▸ **Work request**:
Every line below must come back exactly as it stands, with the images omitted.

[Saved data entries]
※

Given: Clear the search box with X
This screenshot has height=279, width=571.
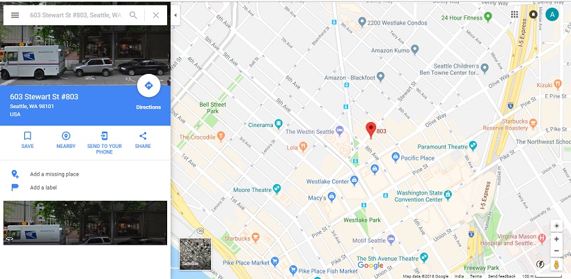Looking at the screenshot, I should (156, 15).
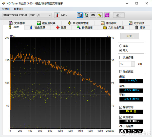Click the 退出 button
This screenshot has height=137, width=152.
(119, 15)
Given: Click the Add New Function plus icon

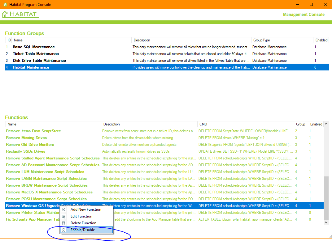Looking at the screenshot, I should pos(64,209).
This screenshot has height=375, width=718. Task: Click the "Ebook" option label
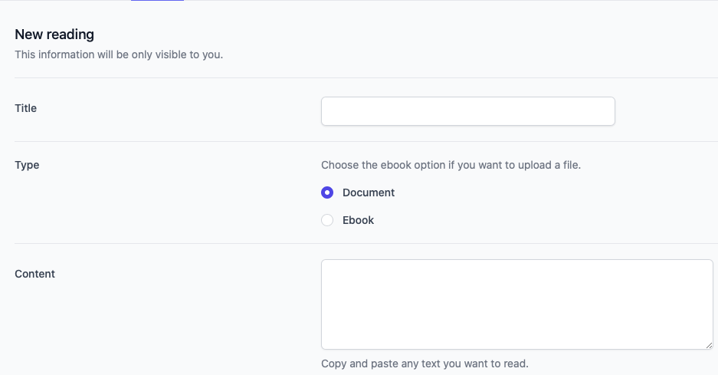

※

▸ **Task result**:
Given: Clear the search box with X
This screenshot has height=279, width=571.
Looking at the screenshot, I should (156, 15).
Click the 退出 button
This screenshot has height=137, width=152.
(119, 15)
Given: Click the Add New Function plus icon

Looking at the screenshot, I should pos(64,209).
This screenshot has height=375, width=718. Task: Click the "Ebook" option label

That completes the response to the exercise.